▶ _What to work on_
According to the passage on liquefied natural gas below, how large was the global LNG market in 2015?

▶ _Text block_
________________________________________

Liquefied Natural Gas, also popularly known as LNG, has been the silent winner in the ongoing commodity slump. Due to the increased focus on the use of cleaner fuels, the demand for LNG has grown considerably over the last few years. To put things in perspective, the global LNG market has grown at roughly 6% per annum over the last 15 years and stood at around 250 million tons per annum (mtpa) in 2015. Further, due to the ease of transportation and safety involved, LNG has emerged as a cost-competitive and cleaner fuel, especially for shipping heavy-duty road transport. Thus, this demand is expected to almost double to approximately 500 mtpa by the end of 2030. Owing to the huge growth potential of these markets, integrated oil and gas giants, such as Royal Dutch Shell (NYSE:RDS.A), have been focusing on building their LNG capacities. In this note, we discuss Shell’s presence in the LNG market and its plans to further penetrate into the market.

________________________________________

▶ _Entries provided_
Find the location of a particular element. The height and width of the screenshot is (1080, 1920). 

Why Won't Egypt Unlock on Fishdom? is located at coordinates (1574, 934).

________________________________________

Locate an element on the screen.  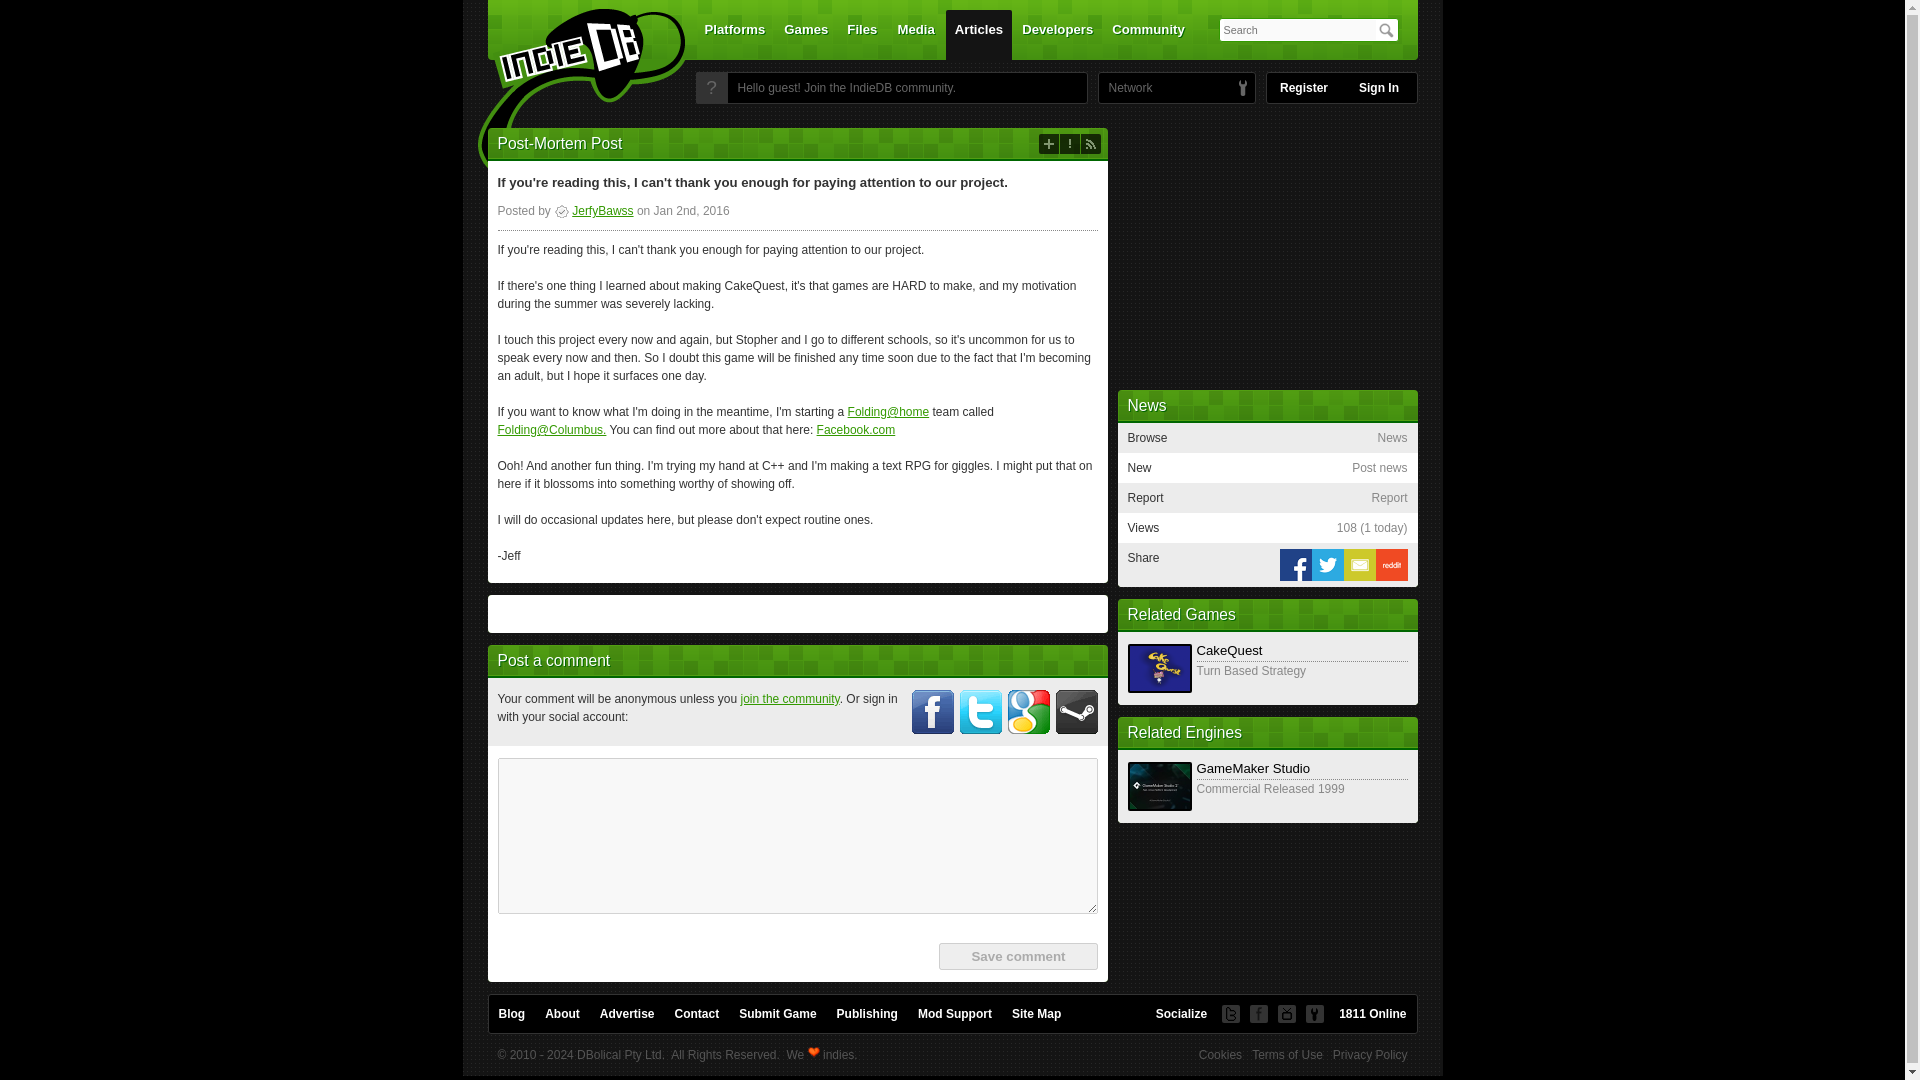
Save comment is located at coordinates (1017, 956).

________________________________________

▶ _Expected answer_
Around 250 million tons per annum (mtpa).